As the fire-spider turns another drink into a flaming cocktail, the author leans over the bar, leather jacket filled with pockets.
“Hines. Jim Hines.”
“Funny,” I said. “I thought you were David Levine.”
Er… not that kind of bond.
Over at SF Novelists, Jim C. Hines blogs about his changing advances over time. (And by the way, congrats, Jim!)
It’s worth reading, as it’s a nice endcap to the “First Novel Survey” from earlier this year, but Jim’s publishing history also shows something about the traditional publishing industry.
(I’m going off memory as my internet connection is spotty right now, so I hope I don’t get something wrong…)
The first Jig novel – Goblin Quest was originally picked up by a small publisher. It was only later obtained by a “big NYC publisher”, who also picked up the rest of the books in the trilogy.
Since then, Jim has steadily produced quality novel-length fiction.
Jim is an asset to a publisher.
Think of stocks and bonds. Jim is currently a good, solid stock to buy. Consistently turning over decent profits and quality goods, he’s a pretty safe bet. After finishing two series of books, he’s shown that he can perform – so they invested nearly twice as much in his next two books. Does this mean they think his popularity is going to double? Not necessarily.
Remember that bringing a book to press and getting it distributed is still a capital (money, for you economic purists) intensive process. Every time a publisher puts out a book, they’re making an investment. (If you don’t quite understand this, go back and read Kris Rusch’s “Changing Times” series of blog posts. If the book fails to be successful, the publisher eats the loss. The publisher has absorbed all the risk.
Any investor has a mix of “risky” and “safe” investments. Smart investors put most of their money in low-risk investments that will pay off. The publishers are pretty sure that they’ll make their money back – even if they give Jim more money up front. If I were to land a book deal with the same publisher – even if I could write rings around Jim (which I can’t) – he would still get a bigger advance because he’s a proven quantity, and so a safer bet.

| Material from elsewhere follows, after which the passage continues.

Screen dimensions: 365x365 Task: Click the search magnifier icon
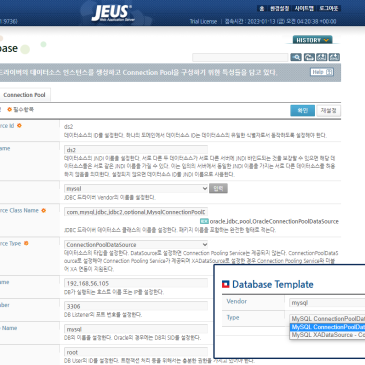click(296, 57)
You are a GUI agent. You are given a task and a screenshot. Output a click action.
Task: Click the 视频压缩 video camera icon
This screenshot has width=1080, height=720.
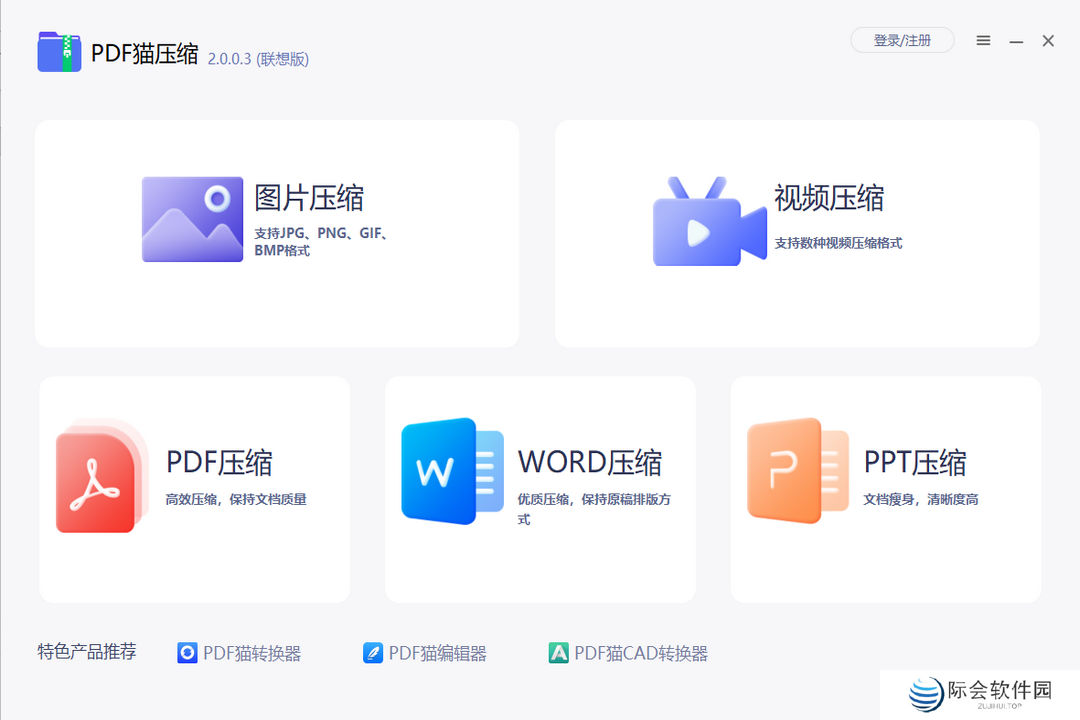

As authors, we like to think that payment (both royalties and advances) are measures of how talented we are. We have to remember that publishing is, first and foremost, a business.
This also illustrates one of the ways that different models of publishing – ones that are low in financial capital – can really upset the cattle cart. Apple cart. Whatever. By distributing the risk among multiple parties – even on a per-project basis – riskier projects can still be profitable for all involved.
And those projects can just as easily come from small folks as they can from big publishers.